Tess est originaire de l’île de La Réunion et y a vécu toute sa vie. Je ne peux réfréner un gloussement en repensant à la scène du métro, j’ai envie de lui demander qu’est ce que ça fait de passer du paradis à la jungle mais j’ai peur qu’elle me prenne pour un raciste. Moi. De toutes façons je suis pris de court par mon binôme photographe qui se fend d’un grand « C’était comment L.A ? », du moins c’est ce que je crois entendre. En fait il vient de dire « Koman i lé ? », ce qui veut dire « Comment ça va ? » en créole réunionnais. Voilà. On sera beaucoup à aller se coucher moins con ce soir, c’est sûr. Je disais, la phrase a fait son effet, l’ambiance est plus détendue, on peut donc entrer dans le vif du sujet.
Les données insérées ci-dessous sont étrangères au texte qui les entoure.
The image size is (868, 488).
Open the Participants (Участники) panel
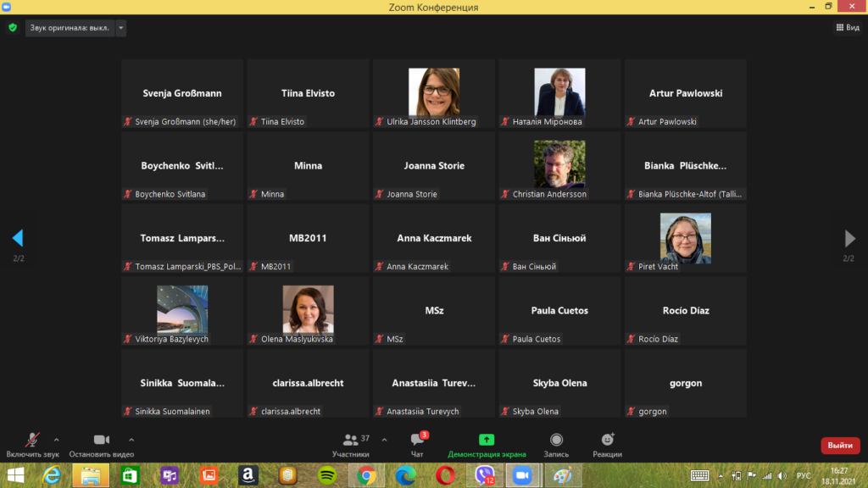click(350, 445)
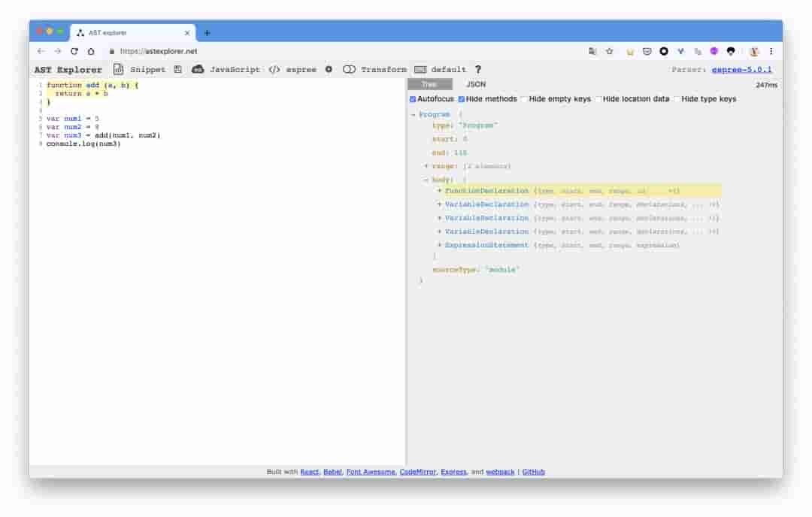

J’ai envie qu’elle me fasse voyager en me racontant son île, ce qui en fait un lieu à part. J’ai envie qu’elle me narre la création d’un de ses morceaux qui j’imagine, a forcément dû tirer son inspiration de son bout de terre niché en plein milieu de l’océan indien. J’ai envie de savoir comment on parvient à se construire musicalement quand on vient de là bas, carrefour culturel impressionnant. J’ai peur de perdre Tess au milieu de tous ces mots, mais l’artiste enquille comme une pro : « C’est petit La Réunion, on y fait le tour en à peine une heure, par contre c’est très varié. Y’a la plage, la montagne et comme le cadre est paradisiaque, on y trouve beaucoup de touristes. J’y ai eu mon diplôme de kinésithérapie et j’ai exercé un mois avant de mettre ça de côté pour me consacrer pleinement à la musique ». Elle attire la sympathie, y’a pas à chier. Tellement gentille, tellement propre que j’ai peur que Paris déteigne sur elle. Vraiment. Et puis je me dis que ça ne lui ferait pas de mal, sincèrement, juste un peu de gris dans ce ciel trop bleu.
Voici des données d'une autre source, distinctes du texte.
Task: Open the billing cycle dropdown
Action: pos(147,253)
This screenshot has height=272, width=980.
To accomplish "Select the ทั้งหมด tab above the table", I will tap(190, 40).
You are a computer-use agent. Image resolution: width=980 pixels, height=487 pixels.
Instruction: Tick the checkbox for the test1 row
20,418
C’est pas une posture. Les meufs de la nouvelle scène R&B, très peu pour elle. Mais Tess a envie de les connaitre ces go.
Et puis ça continue. Après avoir précisé que malgré qu’elle ait baigné dans un univers musical cosmopolite, sa préférence s’oriente vers des sonorités plus internationales. Du coup elle cite des artistes tels que Sia, Ed Sheraan, The Weeknd, Lorde, Bruno Mars, Drake, Rihanna, Passenger, Birdy ou encore Lana Del Rey. Ok. On comprend du coup pourquoi Tess est autant à l’aise avec la langue de Shakespeare et qu’elle chante en anglais. « Je pense qu’à force de reprendre des morceaux d’artistes anglophones et d’écouter exclusivement des titres chantées dans cette langue, mon anglais s’est façonné. Je n’étais pas spécialement douée à l’école ». Elle me parle de son style musical, discours que je trouve un peu trop formaté, du coup j’essaie de capter dans quel courant elle se situe. Je lui tends des perches en citant des noms. Rien. Grand moment de solitude pour moi mais j’insiste. Il s’avère que Tess n’a pas menti quand elle disait quelques minutes plus tôt qu’elle n’écoutait pas vraiment de musique française. C’est pas une posture. Les meufs de la nouvelle scène R&B, très peu pour elle. Mais Tess a envie de les connaitre ces go. Son expression faciale est sincère. On nous apporte des boissons. Je comprends bien que la jeune chanteuse veut s’inscrire dans la catégorie Pop, voire Électro Pop…mais c’est trop. Trop acidulé, trop doux, trop propre, c’est très…Tess. J’ai envie de la voir se promener sur un fil au dessus du vide des beats aux sonorités Cloud. J’ai envie de l’écouter et qu’elle me fasse le même effet que quand je lis « Les colchiques » d’Apollinaire. J’assume. C’est qu’elle écrit super bien en plus : tout en retenu et subtilité. Et c’est compliqué de ne pas aimer tant ce qu’elle propose est tellement sincère encore une fois. Mais voilà, il y a cette innocence ambiante qui ferait rougir de jalousie Candide et vomir de dégout Martin. Un peu comme si Voltaire lui-même s’était penché sur le berceau de la jeune chanteuse.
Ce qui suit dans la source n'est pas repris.